• [Aim of the exercise]:
Note each line in the data holding the string "breadcrumb" and report it.

• [Data for this task]:
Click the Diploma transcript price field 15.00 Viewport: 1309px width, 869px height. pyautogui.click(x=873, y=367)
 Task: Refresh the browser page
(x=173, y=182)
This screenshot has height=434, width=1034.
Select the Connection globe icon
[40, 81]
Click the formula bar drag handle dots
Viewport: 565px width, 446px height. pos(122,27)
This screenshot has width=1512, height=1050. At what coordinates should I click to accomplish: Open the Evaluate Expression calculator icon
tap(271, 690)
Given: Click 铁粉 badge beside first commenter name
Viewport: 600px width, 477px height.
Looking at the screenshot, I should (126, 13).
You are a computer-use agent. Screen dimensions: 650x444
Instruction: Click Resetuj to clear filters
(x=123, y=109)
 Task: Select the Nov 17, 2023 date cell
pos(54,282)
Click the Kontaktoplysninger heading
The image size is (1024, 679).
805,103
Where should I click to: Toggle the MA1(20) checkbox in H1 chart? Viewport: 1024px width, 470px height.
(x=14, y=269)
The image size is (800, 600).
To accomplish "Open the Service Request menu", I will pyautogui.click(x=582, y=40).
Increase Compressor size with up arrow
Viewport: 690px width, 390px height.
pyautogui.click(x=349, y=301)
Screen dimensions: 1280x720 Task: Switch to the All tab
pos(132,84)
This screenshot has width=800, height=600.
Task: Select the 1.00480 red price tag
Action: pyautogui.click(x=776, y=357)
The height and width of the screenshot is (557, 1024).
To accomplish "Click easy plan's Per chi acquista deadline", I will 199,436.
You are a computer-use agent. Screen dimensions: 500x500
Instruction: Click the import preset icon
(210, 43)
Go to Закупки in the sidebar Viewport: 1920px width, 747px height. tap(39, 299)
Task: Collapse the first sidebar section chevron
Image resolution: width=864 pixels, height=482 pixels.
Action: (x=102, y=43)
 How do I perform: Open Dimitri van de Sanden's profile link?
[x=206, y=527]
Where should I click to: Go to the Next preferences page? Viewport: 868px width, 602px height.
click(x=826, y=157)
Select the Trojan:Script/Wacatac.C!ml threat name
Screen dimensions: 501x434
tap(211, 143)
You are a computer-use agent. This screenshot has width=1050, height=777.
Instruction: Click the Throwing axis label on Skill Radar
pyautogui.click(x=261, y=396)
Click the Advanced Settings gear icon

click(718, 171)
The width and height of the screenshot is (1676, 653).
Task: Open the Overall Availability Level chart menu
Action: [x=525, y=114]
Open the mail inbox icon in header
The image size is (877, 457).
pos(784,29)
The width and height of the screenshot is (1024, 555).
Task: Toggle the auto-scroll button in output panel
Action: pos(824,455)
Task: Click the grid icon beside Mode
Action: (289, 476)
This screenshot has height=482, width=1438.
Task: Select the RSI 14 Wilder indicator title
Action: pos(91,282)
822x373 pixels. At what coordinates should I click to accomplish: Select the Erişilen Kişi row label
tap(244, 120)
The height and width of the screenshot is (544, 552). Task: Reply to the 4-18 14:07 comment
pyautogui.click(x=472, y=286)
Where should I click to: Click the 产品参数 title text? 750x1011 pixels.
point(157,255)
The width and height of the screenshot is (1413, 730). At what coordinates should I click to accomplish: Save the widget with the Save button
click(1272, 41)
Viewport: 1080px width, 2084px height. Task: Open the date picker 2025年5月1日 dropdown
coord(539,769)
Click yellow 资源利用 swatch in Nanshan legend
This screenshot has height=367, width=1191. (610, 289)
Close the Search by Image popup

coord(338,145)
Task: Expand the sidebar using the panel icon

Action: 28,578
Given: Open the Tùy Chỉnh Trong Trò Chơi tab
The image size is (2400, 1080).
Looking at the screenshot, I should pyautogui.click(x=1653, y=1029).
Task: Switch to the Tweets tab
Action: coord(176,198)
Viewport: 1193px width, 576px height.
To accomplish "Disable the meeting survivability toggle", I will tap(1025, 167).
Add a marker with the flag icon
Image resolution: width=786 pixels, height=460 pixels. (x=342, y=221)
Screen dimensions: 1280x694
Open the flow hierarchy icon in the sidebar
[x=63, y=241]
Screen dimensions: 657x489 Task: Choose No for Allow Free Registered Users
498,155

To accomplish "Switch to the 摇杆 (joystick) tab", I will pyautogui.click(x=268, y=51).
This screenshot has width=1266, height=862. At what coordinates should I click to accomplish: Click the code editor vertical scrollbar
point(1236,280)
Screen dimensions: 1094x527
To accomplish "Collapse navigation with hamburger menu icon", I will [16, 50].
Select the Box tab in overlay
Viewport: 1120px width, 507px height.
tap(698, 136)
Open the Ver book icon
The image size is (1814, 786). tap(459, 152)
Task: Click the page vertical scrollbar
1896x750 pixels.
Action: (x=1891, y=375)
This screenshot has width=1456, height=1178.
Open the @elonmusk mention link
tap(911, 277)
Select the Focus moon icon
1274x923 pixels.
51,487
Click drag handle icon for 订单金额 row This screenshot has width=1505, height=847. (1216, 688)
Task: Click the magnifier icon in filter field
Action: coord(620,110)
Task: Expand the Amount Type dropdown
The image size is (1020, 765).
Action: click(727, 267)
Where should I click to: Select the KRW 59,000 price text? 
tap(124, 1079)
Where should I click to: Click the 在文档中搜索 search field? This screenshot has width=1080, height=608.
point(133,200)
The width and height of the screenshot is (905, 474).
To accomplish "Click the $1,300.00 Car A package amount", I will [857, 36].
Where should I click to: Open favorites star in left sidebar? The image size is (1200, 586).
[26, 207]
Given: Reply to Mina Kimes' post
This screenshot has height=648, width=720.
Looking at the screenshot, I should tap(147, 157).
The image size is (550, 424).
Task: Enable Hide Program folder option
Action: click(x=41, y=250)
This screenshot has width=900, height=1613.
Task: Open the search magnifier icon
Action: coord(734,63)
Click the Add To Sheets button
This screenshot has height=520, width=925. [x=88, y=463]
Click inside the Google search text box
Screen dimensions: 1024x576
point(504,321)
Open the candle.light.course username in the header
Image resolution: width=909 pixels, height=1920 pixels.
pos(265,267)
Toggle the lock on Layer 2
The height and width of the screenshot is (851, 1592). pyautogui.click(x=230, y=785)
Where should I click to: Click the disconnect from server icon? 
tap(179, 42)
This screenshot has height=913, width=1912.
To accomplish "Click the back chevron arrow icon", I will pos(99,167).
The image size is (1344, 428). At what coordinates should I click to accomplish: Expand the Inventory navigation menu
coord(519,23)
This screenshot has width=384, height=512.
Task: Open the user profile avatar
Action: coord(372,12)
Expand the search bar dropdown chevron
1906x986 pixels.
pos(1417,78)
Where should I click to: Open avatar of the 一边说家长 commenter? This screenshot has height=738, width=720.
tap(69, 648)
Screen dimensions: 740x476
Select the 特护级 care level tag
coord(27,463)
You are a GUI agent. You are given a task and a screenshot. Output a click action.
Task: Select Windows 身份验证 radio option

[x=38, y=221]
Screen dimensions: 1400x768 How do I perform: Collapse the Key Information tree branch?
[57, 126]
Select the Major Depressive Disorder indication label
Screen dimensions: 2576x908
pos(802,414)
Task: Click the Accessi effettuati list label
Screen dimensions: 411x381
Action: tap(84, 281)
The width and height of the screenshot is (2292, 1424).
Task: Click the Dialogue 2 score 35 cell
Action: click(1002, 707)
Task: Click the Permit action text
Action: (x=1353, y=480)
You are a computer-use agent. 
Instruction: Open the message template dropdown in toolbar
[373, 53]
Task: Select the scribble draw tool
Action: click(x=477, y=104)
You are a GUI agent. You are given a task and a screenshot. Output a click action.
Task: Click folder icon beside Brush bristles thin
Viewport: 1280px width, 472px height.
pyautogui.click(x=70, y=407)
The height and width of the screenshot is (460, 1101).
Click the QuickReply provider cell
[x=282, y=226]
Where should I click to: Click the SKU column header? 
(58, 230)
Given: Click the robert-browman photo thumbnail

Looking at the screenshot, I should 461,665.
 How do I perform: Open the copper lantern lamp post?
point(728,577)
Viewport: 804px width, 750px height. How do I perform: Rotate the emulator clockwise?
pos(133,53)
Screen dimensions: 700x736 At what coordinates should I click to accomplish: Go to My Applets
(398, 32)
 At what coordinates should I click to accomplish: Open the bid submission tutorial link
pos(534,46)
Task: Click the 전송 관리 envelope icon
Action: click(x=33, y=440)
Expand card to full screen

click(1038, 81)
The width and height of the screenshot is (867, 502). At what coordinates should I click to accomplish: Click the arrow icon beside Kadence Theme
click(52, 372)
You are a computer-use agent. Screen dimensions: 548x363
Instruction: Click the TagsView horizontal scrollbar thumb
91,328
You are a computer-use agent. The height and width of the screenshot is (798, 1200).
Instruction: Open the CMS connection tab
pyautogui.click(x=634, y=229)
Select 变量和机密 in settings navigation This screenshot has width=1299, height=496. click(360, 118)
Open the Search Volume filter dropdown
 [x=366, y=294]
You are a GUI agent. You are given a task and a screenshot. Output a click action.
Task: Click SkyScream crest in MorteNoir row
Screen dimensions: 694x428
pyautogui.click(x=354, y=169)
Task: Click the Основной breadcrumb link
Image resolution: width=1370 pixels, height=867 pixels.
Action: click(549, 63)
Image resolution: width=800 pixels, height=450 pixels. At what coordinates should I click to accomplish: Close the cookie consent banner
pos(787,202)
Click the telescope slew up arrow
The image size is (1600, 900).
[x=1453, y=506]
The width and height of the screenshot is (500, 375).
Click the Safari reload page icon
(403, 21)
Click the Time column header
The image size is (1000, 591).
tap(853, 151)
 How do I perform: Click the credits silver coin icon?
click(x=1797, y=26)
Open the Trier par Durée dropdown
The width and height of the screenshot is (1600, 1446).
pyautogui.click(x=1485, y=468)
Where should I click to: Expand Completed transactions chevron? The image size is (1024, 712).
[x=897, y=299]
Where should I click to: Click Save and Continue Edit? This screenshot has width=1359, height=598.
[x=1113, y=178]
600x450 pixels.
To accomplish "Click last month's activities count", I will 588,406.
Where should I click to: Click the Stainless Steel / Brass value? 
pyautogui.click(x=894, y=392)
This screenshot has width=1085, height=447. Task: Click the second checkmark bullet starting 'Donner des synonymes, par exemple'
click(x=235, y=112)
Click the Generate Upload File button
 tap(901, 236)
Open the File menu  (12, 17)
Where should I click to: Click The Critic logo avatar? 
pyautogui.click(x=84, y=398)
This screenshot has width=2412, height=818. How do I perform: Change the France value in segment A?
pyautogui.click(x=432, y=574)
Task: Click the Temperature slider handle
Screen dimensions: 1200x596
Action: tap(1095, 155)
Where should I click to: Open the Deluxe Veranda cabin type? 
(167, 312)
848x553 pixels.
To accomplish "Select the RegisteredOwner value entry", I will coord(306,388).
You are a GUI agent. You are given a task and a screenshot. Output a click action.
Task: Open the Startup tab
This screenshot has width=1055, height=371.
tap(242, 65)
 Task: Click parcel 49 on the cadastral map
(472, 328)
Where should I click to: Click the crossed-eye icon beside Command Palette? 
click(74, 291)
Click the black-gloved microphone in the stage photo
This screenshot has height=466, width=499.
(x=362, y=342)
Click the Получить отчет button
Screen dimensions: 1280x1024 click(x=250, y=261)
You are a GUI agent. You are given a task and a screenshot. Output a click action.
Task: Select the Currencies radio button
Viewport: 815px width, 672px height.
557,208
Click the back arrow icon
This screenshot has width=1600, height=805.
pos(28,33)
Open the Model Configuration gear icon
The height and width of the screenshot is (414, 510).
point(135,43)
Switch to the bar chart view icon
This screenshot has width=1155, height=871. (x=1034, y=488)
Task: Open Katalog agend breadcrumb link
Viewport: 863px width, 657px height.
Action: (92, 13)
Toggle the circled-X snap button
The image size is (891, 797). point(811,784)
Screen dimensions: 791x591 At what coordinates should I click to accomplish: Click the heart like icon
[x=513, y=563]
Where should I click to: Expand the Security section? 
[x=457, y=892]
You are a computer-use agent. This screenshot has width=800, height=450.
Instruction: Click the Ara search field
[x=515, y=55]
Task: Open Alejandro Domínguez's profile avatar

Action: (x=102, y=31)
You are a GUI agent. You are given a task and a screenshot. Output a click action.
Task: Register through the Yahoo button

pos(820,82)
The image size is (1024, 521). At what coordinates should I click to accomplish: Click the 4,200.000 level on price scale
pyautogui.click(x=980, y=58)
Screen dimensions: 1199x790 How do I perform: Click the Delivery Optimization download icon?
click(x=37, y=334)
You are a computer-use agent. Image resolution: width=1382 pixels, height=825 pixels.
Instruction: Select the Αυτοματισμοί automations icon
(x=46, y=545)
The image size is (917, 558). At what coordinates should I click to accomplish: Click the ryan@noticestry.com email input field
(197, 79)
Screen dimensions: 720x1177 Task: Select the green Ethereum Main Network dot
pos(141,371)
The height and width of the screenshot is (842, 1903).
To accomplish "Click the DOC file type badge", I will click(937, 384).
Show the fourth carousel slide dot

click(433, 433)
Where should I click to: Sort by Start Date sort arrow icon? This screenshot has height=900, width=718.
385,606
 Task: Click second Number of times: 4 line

• [Task output]:
Task: Click the Основной breadcrumb link
Task: Open Katalog agend breadcrumb link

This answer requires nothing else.